Тут послушник вздохнул.

— Какого же? — настойчиво спросил аббат.

— Когда вы проповедовали, заменив нашего покойного настоятеля, потому что его сразил внезапный недуг.

— Я помню тот случай. Было это более двух лет назад. И ты меня слышал? Но тогда я еще не знал тебя, Росарио.

— Правда, отче. И Богом клянусь, я предпочел бы не дожить до того дня. Каких мук, какой печали я избежал бы!

— Муки в твои лета, Росарио?

— Да, отче. Муки, которые, будь они вам ведомы, пробудили бы в вас равно и гнев и сострадание. Муки, которые стали терзанием и радостью моей жизни! Однако в этой обители моя грудь обрела бы покой, если бы не пытка опасениями! Боже! Боже! Как тяжка жизнь в вечном страхе! Отче! Я отринул все, навеки оставил свет и его радости. Не осталось ничего. И ничто не манит меня, кроме вашей дружбы, вашей приязни. Если я лишусь их, отче… Если я лишусь их, вы содрогнетесь перед силой моего отчаяния!

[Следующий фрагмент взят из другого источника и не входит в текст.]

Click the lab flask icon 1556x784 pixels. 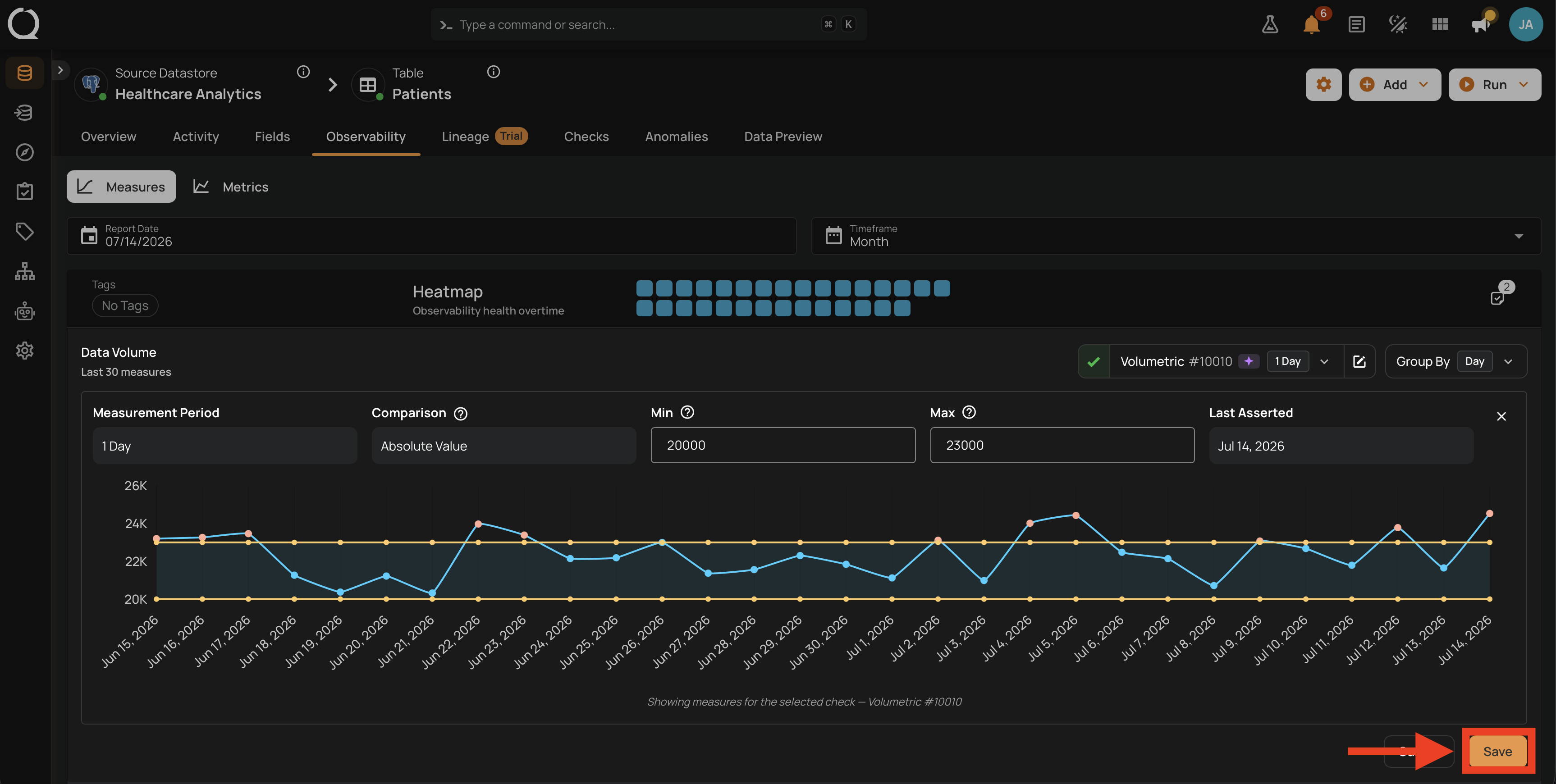pyautogui.click(x=1270, y=25)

— Ты опасаешься потерять мою дружбу? Чем твое поведение оправдывает подобный страх? Ты должен знать меня лучше, Росарио, и считать достойным твоего доверия. В чем твои муки? Открой мне и верь, если в моей власти облегчить их…

— О, это в вашей власти и только в вашей! Но открыть их вам я не могу. Вы отринете меня после моего признания! Вы прогоните меня с презрением и отвращением.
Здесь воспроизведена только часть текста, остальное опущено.